Lain lagi, jika ditakdirkan sebagai anggota terakhir dari keluarga Euan. Gambaran Zafran adalah versi nyata bagaimana keluarga itu memperlakukan putra bungsu mereka.

Nasib seseorang memang tidak sepenuhnya baik. Baik dan buruk seperti paduan yang bersampingan.

🌠🌠

Zafran keluar dari kamar mandi dengan setelan santainya. Jam menunjukkan pukul sepuluh pagi. Kaos hitam polos yang tertutupi hoodie berwarna abu-abu serta celana panjang yang berwarna senada.

Ia melangkahkan kakinya ke meja belajar. Beberapa buku gambarnya masih tertumpuk berserakan disana, lengkap dengan beberapa crayon dan cat air yang sudah tidak di tempatnya. Memang, ia tidak suka jika barangnya disentuh oleh orang lain. Terutama barang untuk menggambar atau melukisnya.

Laki-laki itu mengambil sebuah canvas berukuran A2 yang terletak di rak paling bawah. Lalu mengambil stand lukis yang terselip diantara rak dan meja belajarnya.

Ervin segera membantu membawakan canvas serta stand lukis.
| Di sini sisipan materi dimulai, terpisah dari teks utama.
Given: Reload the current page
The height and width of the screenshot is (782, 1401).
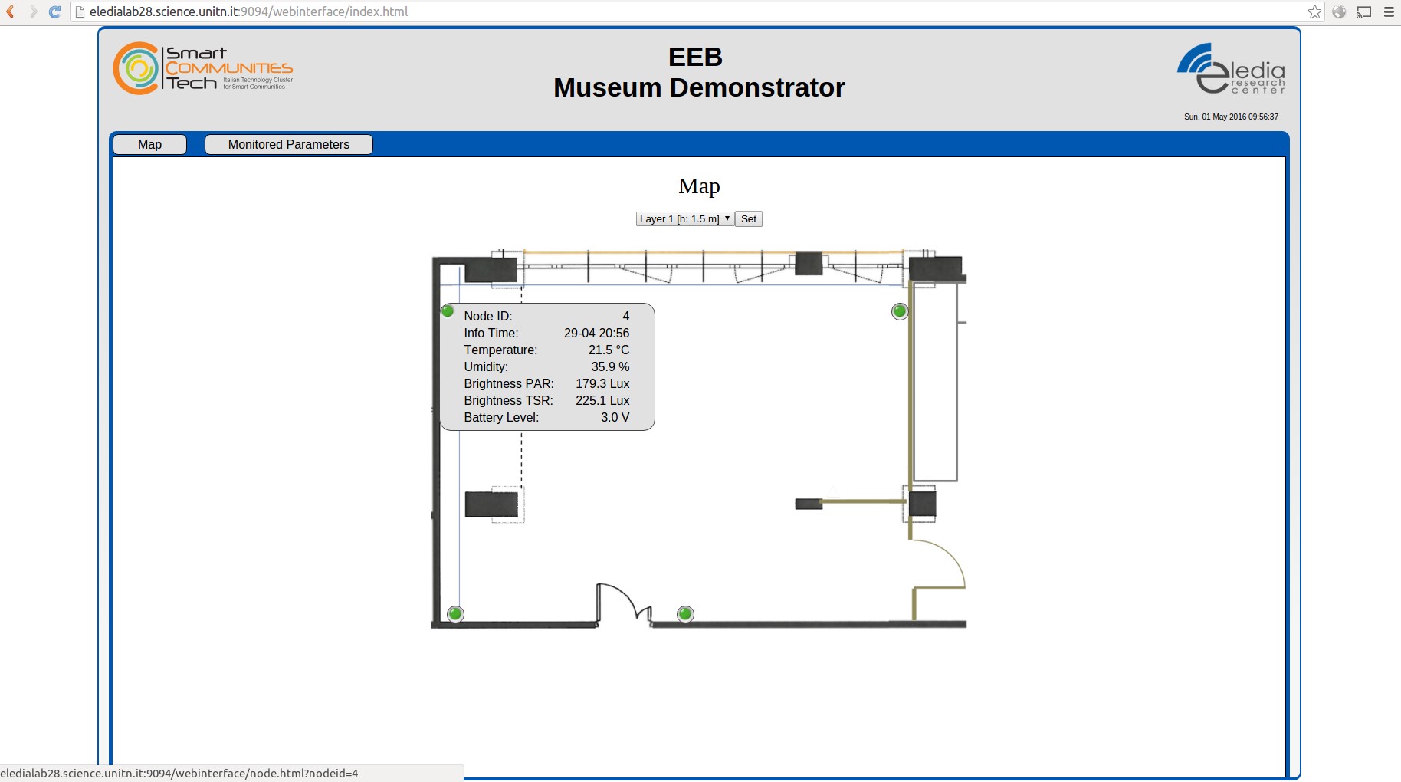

Pria itu menatap kearah Zafran yang sibuk mengambil alat untuk melukisnya.

Total ada tiga kotak cat air, dua palet berbahan dasar plastik dan kayu, sepuluh kuas dengan ukuran yang berbeda, dan pensil yang beraneka fungsi.

Membawa tungkai kaki kearah kursi yang berada di dekat jendela. Ervin mengatur agar Zafran bisa melukis dengan nyaman. Menyingkirkan satu kursi lainnya ke sudut ruangan.

Zafran meletakkan semua alat lukisnya di meja sebelah kanan. Ia menghadap jendela dengan canvas yang sudah terpasang di stand lukis. Ervin yang melakukan itu.

Pemandangan hutan pinus dihadapan sana benar-benar memanjakan mata dan selalu membuatnya takjub.

Ia mengambil pensil 5H* setelah mengatur duduknya agar nyaman dan mendapat angle* yang tepat. Menggoreskan ujung lancip pensil diatas canvas dan mulai menggambar sketsa terlebih dahulu.

Alisnya menekuk serius dengan tangan bergerak luas di media putih itu. Matanya bergerak bergantian menatap sketsa dan pemandangan di depannya.

Setelah ia menyelesaikan sketsa tipisnya, tangan kanan itu mengulur mengambil pensil 4B* untuk menebali gambaran tipis itu. Bertujuan agar nantinya ia bisa melihat goresan dengan jelas saat sudah mulai melukis.

Ervin berdiri dibelakang Zafran, tidak jarang dirinya tersenyum saat melihat Zafran menyelesaikan satu persatu gambaran objeknya.

"Tuan Muda ingin buah?" Tanya Ervin membuka suara.

"Hm. Mangga saja." Jawab Zafran tanpa mengalihkan pandangan.

"Baik, Tuan." Balas Ervin. Ia berjalan kearah intercom yang terletak disamping ranjang. Meminta maid untuk membawa buah mangga ke kamar Zafran.